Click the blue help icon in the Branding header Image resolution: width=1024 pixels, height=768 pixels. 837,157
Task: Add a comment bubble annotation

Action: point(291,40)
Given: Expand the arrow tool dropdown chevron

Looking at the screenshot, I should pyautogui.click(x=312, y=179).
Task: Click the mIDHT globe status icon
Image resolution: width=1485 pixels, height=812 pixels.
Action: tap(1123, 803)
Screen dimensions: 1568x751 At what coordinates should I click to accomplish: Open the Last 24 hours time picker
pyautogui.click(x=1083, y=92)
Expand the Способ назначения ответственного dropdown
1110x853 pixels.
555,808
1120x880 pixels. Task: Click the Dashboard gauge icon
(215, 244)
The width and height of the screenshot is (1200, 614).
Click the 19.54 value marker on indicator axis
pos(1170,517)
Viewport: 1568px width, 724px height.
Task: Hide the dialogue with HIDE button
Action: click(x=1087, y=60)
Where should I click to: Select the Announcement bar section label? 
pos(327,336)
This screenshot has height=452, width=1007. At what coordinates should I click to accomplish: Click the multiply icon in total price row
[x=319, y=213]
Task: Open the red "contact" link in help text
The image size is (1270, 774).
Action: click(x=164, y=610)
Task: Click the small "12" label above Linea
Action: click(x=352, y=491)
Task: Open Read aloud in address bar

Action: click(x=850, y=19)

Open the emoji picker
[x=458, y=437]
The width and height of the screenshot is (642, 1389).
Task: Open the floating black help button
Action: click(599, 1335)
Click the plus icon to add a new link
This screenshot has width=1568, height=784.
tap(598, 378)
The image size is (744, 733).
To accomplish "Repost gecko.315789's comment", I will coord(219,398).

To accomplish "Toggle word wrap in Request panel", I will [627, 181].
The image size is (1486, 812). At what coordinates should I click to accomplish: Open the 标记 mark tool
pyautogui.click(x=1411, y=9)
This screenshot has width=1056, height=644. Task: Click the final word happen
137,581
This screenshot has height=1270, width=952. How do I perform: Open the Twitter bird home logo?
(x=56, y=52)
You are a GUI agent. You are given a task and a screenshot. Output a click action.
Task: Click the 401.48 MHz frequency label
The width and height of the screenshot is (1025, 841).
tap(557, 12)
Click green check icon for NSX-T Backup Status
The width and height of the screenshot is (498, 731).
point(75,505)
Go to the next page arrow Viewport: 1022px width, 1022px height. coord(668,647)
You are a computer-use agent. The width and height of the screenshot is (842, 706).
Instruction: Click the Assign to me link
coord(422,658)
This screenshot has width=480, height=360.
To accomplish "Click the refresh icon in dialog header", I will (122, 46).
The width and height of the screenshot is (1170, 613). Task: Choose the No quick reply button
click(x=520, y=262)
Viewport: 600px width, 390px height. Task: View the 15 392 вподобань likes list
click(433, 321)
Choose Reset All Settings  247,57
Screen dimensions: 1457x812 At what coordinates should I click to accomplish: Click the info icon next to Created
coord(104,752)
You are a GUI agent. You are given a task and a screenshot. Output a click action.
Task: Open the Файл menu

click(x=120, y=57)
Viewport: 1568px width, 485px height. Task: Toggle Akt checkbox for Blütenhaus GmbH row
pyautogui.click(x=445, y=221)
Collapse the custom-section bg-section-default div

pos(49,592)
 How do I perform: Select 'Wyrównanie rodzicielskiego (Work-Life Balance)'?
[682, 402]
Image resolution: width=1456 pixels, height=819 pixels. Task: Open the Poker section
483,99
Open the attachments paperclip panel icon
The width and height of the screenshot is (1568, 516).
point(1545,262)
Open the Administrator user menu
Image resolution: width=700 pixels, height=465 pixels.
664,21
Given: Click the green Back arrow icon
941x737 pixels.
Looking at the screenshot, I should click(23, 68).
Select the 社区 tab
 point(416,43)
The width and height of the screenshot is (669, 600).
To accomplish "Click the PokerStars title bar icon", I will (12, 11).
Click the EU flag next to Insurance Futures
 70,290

****

## What is required
All that is wanted is the line with "Viewport: 600px width, 390px" and every later line in the entries, reproduced exactly.

## Output for this task
Viewport: 600px width, 390px height. Task: View the 15 392 вподобань likes list
click(433, 321)
Choose Reset All Settings  247,57
Screen dimensions: 1457x812 At what coordinates should I click to accomplish: Click the info icon next to Created
coord(104,752)
You are a GUI agent. You are given a task and a screenshot. Output a click action.
Task: Open the Файл menu

click(x=120, y=57)
Viewport: 1568px width, 485px height. Task: Toggle Akt checkbox for Blütenhaus GmbH row
pyautogui.click(x=445, y=221)
Collapse the custom-section bg-section-default div

pos(49,592)
 How do I perform: Select 'Wyrównanie rodzicielskiego (Work-Life Balance)'?
[682, 402]
Image resolution: width=1456 pixels, height=819 pixels. Task: Open the Poker section
483,99
Open the attachments paperclip panel icon
The width and height of the screenshot is (1568, 516).
point(1545,262)
Open the Administrator user menu
Image resolution: width=700 pixels, height=465 pixels.
664,21
Given: Click the green Back arrow icon
941x737 pixels.
Looking at the screenshot, I should click(23, 68).
Select the 社区 tab
 point(416,43)
The width and height of the screenshot is (669, 600).
To accomplish "Click the PokerStars title bar icon", I will (12, 11).
Click the EU flag next to Insurance Futures
 70,290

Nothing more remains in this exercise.